アンチエイジングや美容という視点で水素をさらに活用しようと、同社では美白・美肌関連の化粧品やサプリといった商品開発も進んでいるという。またOEMでの商品開発も行っており、クリニックやエステオリジナルの水素関連商品を開発も可能だという。
各社が水素を使ったアイデア商品を!
「ASU MIITE」(アスミーテ)は、エコテックスが取り扱う水素水だ。この水には、特許出願済みのナノレベルの水素水とあわせて制癌作用を持つフコイダンが含まれている。水素は水中に長時間保持できないことが業界での共通課題だったのだが、この「ASU MIITE」(アスミーテ)は7年間の研究の結果、「イオン化ナノバブル製法」を開発。1ccあたり1500万個もの水素を含み飲料後は30分程度で全身を一巡するという。
一方、〝水素市場〝の老舗であるFDR・フレンディアでは、21年前から大学や研究機関・病院と提携し研究を重ね、病気になりにくい身体作りに貢献すべく製品開発・販売を行っている。スティック状の「ドクター・水素水」シリーズは同社のベストセラー商品で、シリーズ販売本数は550万本以上を記録。普通の水にスティックを入れるだけで安定した水素水を作りだることができ、気軽に自宅で水素水を飲用することができる点が好評だ。
水素をとりまく環境
このように医療分野はもちろんアンチエイジング、美容医療分野でも活用できそうな水素関連商品だが、「残念だが、水素が入っているとは言えない商品もないとはいえない」と、専門家は話す。水素は取扱いが難しい原料でもある。先述のとおり分子がとても小さいため、ペットボトルに入れて販売されている水素水の場合は、時間の経過とともに水素が外部に漏れ出てしまっている可能性は否めない。

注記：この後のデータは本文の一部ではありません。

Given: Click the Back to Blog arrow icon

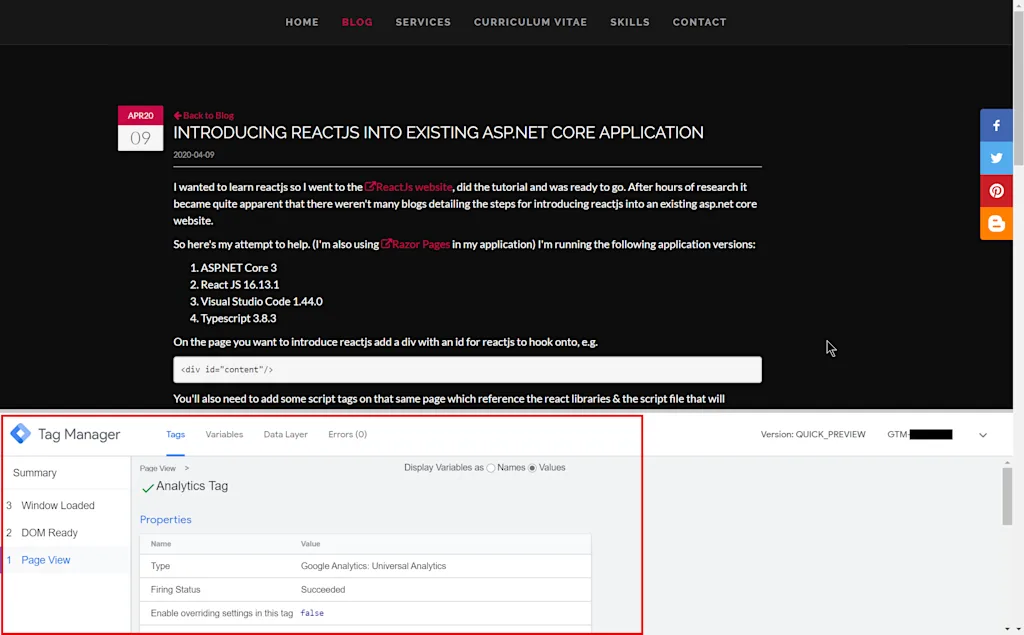Looking at the screenshot, I should point(178,116).
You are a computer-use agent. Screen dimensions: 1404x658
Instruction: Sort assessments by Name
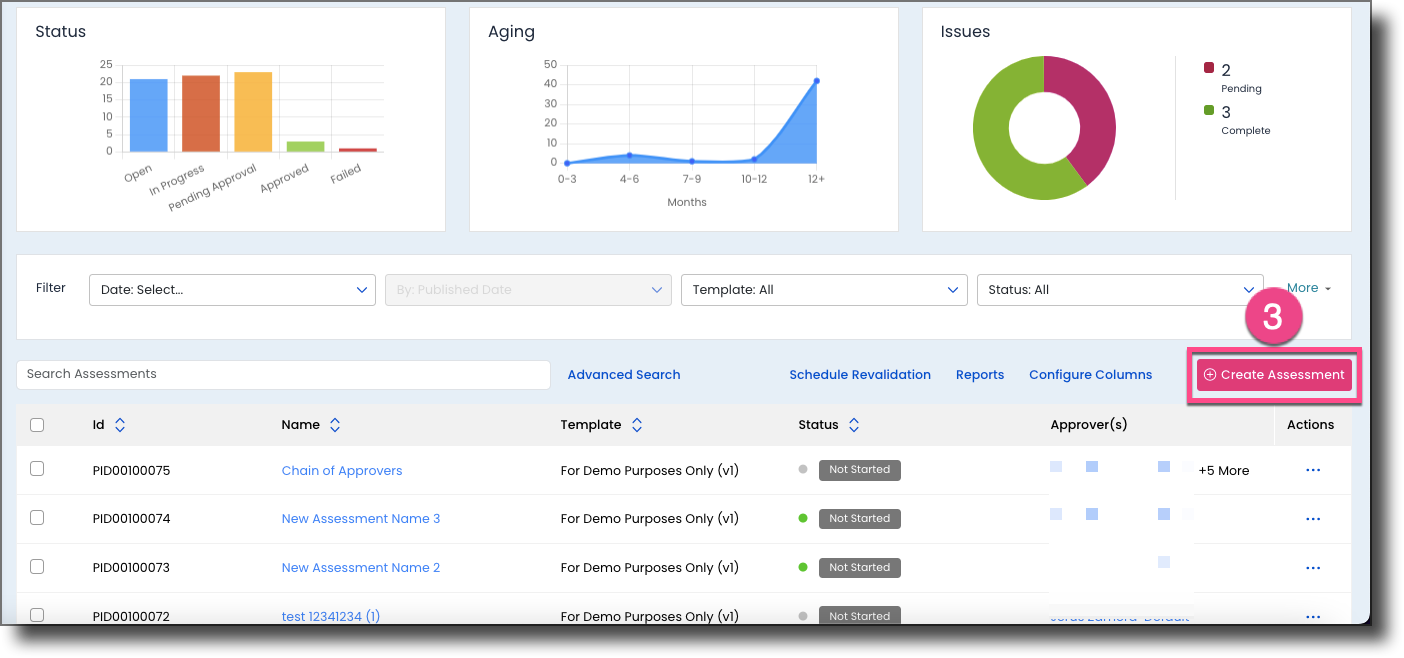coord(334,424)
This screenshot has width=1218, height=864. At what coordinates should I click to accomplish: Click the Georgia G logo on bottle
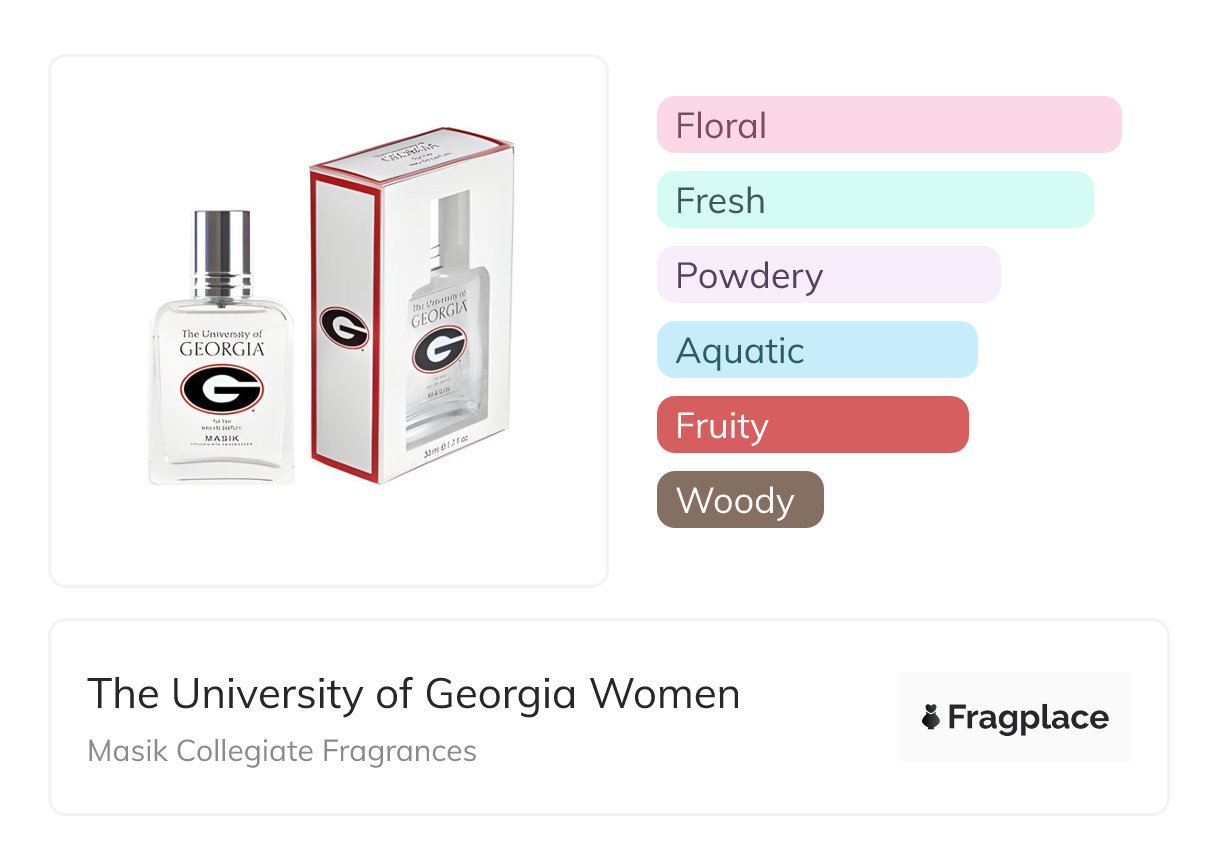[222, 388]
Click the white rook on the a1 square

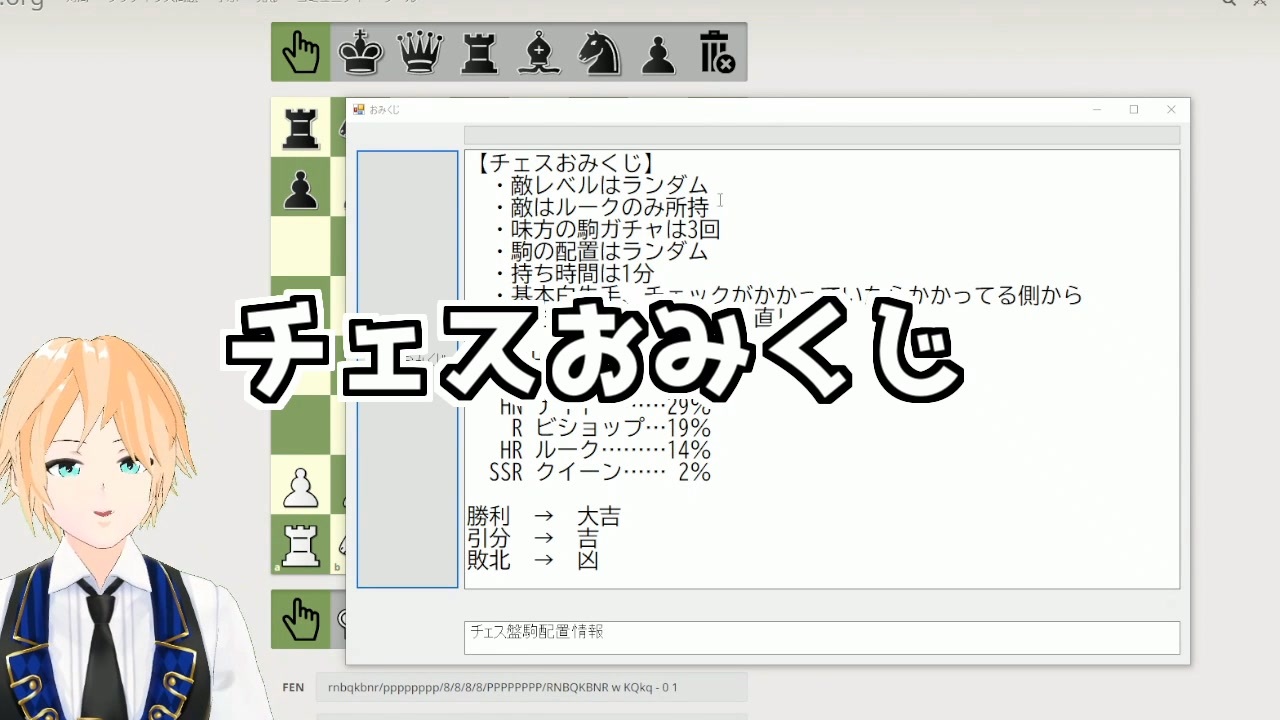coord(300,545)
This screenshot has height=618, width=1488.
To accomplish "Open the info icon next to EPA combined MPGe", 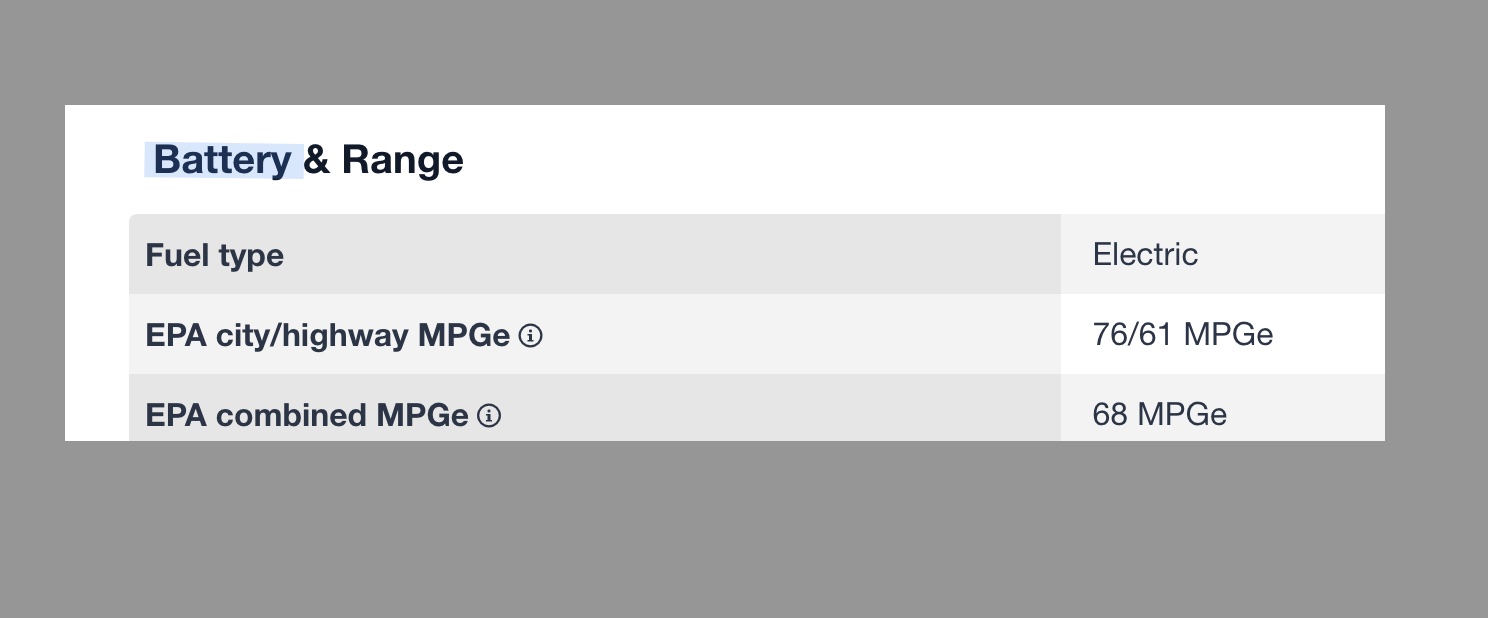I will click(x=489, y=416).
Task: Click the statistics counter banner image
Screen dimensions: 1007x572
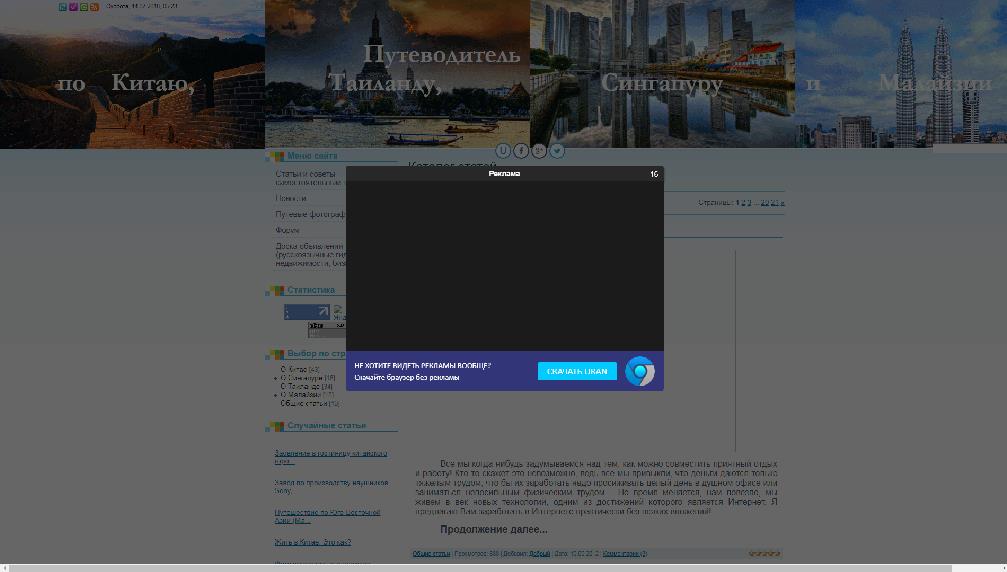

また水素がどのくらい安定保持できるかを示す「溶存水素濃度」を調べると、ふたを開けた後、数十分で水素が抜け出してしまう商品もある。原料として利用している水素の分子サイズによっては浮力が生じて起きる現象だ。
厚生労働省による明確な取扱基準なども定められていないことも、こうした「疑似商材」が市場に出回る原因ともなっている。正統な開発会社は、独自で大学や研究機関と共同で研究開発を行ってはいるものの、そうした努力には限界もある。
研究者と行政が連携しながらしかるべき規格づくりをして、その共通ルールのもと開発メーカーが製造できる環境が整えば、結果的に消費者が安心して購入できるようになるはずだ。そんな〝水素市場〝になっていくことを本誌では説に望む。